All that "HAVE FAITH & WAIT FOR JESUS TO RETURN!" was a massive lie, started by the ancient Romans, in the 4th century AD, as a way, a tool, a trick, to subdue foreign peoples, so that Rome could steal their land, their gold, their diamonds, & their children as slaves!

ETCETERA!!!


Funny how I WAS NOT TOLD that I'm a bastard, that me Grandad, Don S. Willis, was in fact Aborigine from an Enlightened Tribe, Nation, RACE, who, as a young boy, witnessed his Tribe being massacred in the 1890s, that mum murdered her Grandpop at my conception, that the lot of them (not Pop Willis & me Stepdad, Allan Nichols COOK-Meredith) were conspiring to set-me-up as "he who would save" the evil Catholic church cult from being exposed as a total FRAUD?

Funny that I have had to figure this all out from beneath 55 years of lies-lies-AND-MORE-DAMNED-LIES, from family, "friends", coppers, the church & the Australian Labor Party, & that now, I DEFY all attempts to put me on a pedestal, & struggle instead to survive totally alone, exiled in forests, terrorized daily by fascinated, gutless, lying scum, and that I'm now stuck on an incline in my broken-down 4x4, wanting to forget EVERYTHING?
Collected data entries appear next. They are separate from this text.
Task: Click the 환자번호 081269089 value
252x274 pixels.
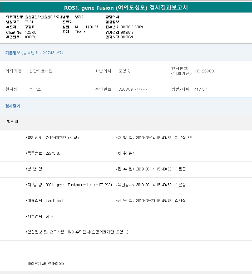Action: tap(205, 71)
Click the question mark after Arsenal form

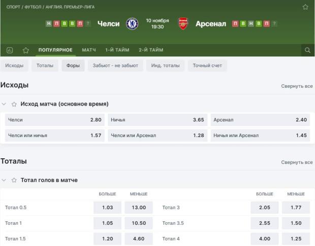pyautogui.click(x=274, y=24)
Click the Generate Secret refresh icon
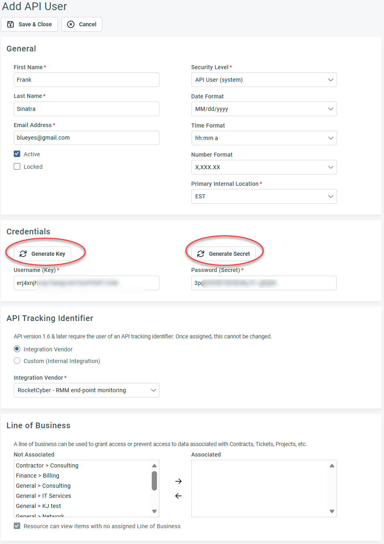 tap(201, 254)
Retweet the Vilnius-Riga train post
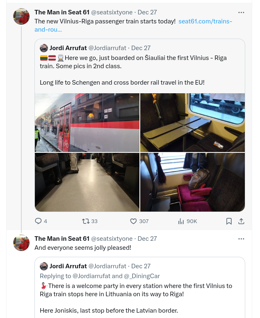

Funny that I was terrorized, assaulted & illegally arrested, falsely charged with firing a non-existent rifle at 5 NSW catholic pathological liars, as the catholic police commander from the nearby UTTERLY CORRUPT station was meeting with Pope Benedictus XVI, in Sydney, on Wednesday 16th July 2008?
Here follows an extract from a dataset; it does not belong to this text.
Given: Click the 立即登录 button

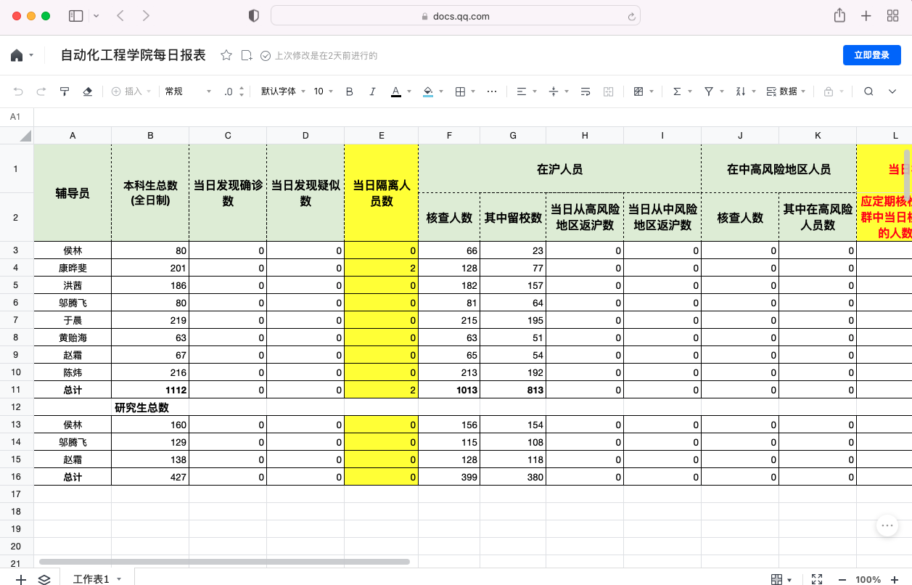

Funny haha that I don't trust ANYONE anymore, that I suspect some arse sabotaged my ute yesterday, that I'm REALLY PISSED-OFF with the world, that I don't believe in God anymore, nor in "karma", & that life on Earth is utter shit, or, Hell?
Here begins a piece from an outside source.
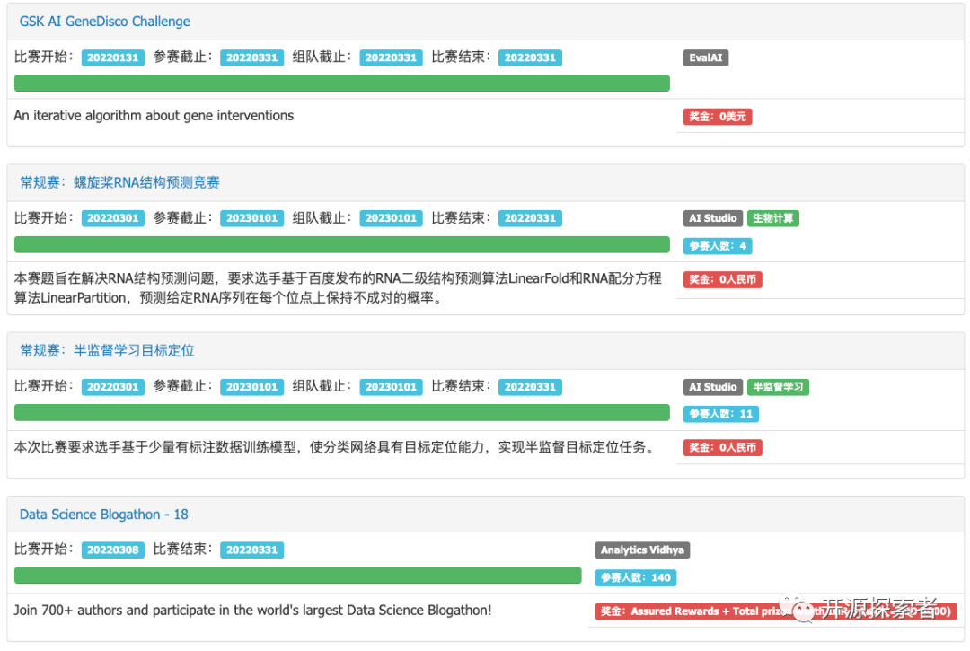Image resolution: width=970 pixels, height=651 pixels.
Task: Select the 20220308 start date for Blogathon
Action: point(112,550)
Funny haha that, after deconstructing my psyche or Soul until I find that one ex-school mate, the dickless-thus-pathologically envious "David Edney" has been playing witch on me for about 40 years, & with mum & her St Joey's nuns doing the same since my CONCEPTION, that I'm frigid, stone-cold frozen emotionally, & sexually, & that, with a LARGE body of people wanting me to wank & open my 3rd eye, to be on par with the whole insane Human race, I look, as if dead to the world, at the full moon, & crawl back into my traveling tent, & down another vodka!

PROST! Vlad!

The Man I put in the Chair at The Kremlin, in 2000!

Death to "the west"!

Death to Rome!

Oh? Did I mention that I dismissed the voice I'd hear as I lay in bed, when I was a child, as my imagination, that sounded like an old man calling-up to me from deep underground, in pain, leaving me with a feeling that a gross injustice had occured?

Grandpop!

Murdered in the hour of my conception, not 4 feet from my bed of my 1st 20 years?

Go-on! Tell me I'm insane!

Until I get some TRUTH, with AN APOLOGY,

I DEFY!!!!

Yours,
Omaxa bin Eartha.
Outlaw for Global Land, Tax, Cult, Drug & Work Law Reform.
Uluruba,
Eartha.

Now, I ain't so sure this one fits the ANOTHER SHOT AT THE ESTABLISHMENT from
Omaxa bin News-Chop.OM
in the tent of OpenSourceGovernmentPolicy.OM "tag", but there it wuz, Cuz!
Nevertheluzz.........,

All yours Tom!

Just don't let the NSW ALP, an' yer Cuz Kristina make mileage from it! Nothin' against her, y'unnerstand, but they'se going DOWN, after July 16, 2008, and the ONGOING state-sponsored TERRORISM which followed.

Then, of course, there's the 202 years of Rum Club corruption we call "New South Wales"!